Any idempotent element (other than 0 or 1) must be a zero-divisor, so in particular there are no nontrivial idempotents in domains.
Are there examples of rings with zero divisors without nontrivial idempotents? (If so, is there anything interesting to say about such rings, e.g., characterizations?)
On
One example: $\mathbb{Z}_2$, or more generally, $\mathbb{Z}_{p^n}$ for prime $p$ and integer $n$.
In this instance, all zero divisors are nilpotent (of order at most $n$).
On
You may find this interesting. To each ring $A$ we may attach a geometric space $\text{Spec } A$. For instance, if the ring is of the form $\mathbb{C}[x,y]/f(x,y)$ you may picture this space as the graph of the equation $f(x,y) = 0$ (although you have to pretend that $\mathbb{C}$ looks like $\mathbb{R}$ to draw this graph on paper).
A ring has a non-trivial idempotent if and only if this space is disconnected.

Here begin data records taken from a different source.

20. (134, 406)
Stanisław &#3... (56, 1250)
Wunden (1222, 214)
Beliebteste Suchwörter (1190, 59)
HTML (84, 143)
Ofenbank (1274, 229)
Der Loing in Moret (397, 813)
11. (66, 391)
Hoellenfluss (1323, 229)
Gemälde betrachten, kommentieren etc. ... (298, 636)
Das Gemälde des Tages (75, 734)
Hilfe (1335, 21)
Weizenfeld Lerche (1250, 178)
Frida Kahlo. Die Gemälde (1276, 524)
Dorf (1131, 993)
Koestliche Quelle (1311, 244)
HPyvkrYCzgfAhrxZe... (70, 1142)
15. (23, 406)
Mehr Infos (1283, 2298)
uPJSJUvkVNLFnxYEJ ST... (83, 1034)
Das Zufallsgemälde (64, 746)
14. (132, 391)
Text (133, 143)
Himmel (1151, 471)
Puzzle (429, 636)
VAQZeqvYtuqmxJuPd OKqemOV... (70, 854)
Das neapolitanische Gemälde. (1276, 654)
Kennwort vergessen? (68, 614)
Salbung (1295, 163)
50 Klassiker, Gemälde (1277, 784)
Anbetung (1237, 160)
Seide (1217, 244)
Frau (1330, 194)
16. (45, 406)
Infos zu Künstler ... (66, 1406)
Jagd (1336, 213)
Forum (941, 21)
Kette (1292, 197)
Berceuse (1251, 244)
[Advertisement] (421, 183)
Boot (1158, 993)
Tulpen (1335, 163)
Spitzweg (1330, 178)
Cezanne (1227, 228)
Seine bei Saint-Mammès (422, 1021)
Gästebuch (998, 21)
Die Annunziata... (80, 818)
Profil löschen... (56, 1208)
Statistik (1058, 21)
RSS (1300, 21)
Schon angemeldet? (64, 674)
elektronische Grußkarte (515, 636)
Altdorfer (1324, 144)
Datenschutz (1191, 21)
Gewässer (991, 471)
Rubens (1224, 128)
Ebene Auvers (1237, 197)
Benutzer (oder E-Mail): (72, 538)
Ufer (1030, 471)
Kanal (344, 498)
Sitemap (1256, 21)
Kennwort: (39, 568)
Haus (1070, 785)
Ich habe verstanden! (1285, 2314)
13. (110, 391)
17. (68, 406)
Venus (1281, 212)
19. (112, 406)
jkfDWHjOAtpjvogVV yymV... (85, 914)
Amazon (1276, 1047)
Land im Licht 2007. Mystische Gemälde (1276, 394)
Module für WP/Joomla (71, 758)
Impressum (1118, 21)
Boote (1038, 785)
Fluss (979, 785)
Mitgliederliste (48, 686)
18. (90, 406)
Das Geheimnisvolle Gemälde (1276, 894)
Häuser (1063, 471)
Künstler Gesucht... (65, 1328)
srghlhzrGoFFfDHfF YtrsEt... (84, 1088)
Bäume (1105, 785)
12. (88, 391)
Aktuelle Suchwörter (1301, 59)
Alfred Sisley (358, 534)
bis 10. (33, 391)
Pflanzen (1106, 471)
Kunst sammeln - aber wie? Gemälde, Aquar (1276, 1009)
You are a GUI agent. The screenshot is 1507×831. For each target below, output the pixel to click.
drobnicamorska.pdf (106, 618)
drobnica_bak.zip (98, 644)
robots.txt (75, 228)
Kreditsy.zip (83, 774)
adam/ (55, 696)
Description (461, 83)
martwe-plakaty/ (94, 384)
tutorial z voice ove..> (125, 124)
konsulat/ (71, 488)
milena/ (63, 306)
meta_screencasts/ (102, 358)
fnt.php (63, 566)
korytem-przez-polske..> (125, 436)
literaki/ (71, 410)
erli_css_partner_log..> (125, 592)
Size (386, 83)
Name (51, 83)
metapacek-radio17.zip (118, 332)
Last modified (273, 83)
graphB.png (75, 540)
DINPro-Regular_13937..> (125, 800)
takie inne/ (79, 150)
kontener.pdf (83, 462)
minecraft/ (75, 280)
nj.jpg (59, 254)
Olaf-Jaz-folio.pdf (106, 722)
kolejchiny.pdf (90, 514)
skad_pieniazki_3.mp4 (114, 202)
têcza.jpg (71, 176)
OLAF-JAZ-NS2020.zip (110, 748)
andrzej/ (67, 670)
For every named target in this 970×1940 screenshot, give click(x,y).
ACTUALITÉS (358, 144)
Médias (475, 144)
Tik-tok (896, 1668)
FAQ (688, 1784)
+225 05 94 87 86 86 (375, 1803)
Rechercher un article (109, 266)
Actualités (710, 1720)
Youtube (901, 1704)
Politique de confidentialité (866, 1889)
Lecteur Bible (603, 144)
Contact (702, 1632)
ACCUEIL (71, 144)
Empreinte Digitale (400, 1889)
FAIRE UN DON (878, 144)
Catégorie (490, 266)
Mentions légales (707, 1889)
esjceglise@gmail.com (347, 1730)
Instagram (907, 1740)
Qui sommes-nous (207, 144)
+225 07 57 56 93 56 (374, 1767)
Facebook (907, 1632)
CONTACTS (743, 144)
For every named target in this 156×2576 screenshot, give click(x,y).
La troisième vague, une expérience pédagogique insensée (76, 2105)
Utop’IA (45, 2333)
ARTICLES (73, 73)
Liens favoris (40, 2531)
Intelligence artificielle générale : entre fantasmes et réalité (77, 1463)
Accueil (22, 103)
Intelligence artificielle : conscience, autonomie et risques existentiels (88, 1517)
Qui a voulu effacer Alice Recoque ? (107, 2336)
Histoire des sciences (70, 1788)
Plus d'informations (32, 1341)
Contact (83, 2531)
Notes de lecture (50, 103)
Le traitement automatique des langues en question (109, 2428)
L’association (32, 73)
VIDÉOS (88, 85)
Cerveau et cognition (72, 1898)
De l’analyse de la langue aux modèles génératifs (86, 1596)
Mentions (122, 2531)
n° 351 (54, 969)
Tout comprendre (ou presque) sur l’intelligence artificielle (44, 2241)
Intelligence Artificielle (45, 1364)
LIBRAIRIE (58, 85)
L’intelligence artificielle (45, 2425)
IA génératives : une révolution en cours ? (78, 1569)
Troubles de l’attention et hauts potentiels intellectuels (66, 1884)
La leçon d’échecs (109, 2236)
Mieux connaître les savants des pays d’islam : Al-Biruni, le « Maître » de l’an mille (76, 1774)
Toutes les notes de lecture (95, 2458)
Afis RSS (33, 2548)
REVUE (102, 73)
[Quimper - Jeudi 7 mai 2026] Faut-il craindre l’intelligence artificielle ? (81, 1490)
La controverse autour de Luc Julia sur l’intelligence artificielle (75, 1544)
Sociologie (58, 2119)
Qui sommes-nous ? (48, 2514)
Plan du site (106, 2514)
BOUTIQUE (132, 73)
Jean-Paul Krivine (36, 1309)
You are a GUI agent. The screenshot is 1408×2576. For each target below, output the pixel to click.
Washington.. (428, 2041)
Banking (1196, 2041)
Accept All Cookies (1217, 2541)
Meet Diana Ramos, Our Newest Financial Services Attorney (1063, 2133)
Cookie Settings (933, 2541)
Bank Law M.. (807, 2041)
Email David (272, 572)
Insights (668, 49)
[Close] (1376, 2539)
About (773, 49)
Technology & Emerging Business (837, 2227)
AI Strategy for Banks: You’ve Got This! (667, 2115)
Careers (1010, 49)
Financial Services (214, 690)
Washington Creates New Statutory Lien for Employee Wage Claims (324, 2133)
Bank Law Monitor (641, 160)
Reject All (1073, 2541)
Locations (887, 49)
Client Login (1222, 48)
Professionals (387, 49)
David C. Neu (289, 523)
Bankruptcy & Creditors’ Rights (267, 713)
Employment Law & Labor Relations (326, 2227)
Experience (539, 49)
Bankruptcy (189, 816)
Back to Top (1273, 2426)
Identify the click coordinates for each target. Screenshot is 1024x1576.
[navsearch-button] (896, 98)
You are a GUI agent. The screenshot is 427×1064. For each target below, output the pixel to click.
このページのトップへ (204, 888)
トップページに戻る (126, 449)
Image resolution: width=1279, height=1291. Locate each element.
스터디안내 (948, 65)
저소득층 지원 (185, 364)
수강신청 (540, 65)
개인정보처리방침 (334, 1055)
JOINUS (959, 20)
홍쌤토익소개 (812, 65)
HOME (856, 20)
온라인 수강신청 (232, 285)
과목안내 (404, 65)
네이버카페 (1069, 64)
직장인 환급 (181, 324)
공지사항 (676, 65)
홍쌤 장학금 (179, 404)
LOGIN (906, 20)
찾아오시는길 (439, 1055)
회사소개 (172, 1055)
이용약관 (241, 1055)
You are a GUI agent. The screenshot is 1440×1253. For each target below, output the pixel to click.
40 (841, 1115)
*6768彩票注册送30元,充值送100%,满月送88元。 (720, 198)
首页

It has a zero-divisor which is not nilpotent if and only if this space is "reducible" (google it for the formal definition, but the idea is that it looks like a union of two spaces meeting in a space of smaller dimension).
From this we can get many examples. For instance, $\mathbb{C}[x, y]/(xy)$. This looks like the union of two lines meeting at the origin. Contrast a ring with idempotents, e.g. $\mathbb{C}[x, y]/(x^2 - x)$ which looks like the disjoint union of two vertical lines.
On
Idempotents of $R$ correspond to clopen subsets of $X = \text{Spec } R$. When $R$ is noetherian, a clopen subset is necessarily a finite disjoint union of connected components.
On the other hand, zero divisors of $R$ correspond to closed subsets of $X$ whose complement is contained in a proper closed subset of $R$. When $R$ is noetherian, such a closed subset is a finite, nonempty union of irreducible components.
Thus, we can obtain a wide variety of examples from geometry. Whenever $X$ is connected but not irreducible, $R$ has nontrivial zero divisors but no nontrival idempotents. For instance, the variety consisting of two intersecting lines is connected but not irreducible, so the ring $\mathbf C[x,y]/(xy)$ has nontrivial zero divisors (eg. $x$ and $y$!) but no nontrivial idempotents.
$\newcommand{\Z}{\mathbb{Z}}$Quotient rings $\Z/p^{n}\Z$, with $p$ a prime, have zero divisors for $n \ge 2$, but no idempotents $\ne 0, 1$. As noted in another answer, more generally local rings have no non-trivial idempotents.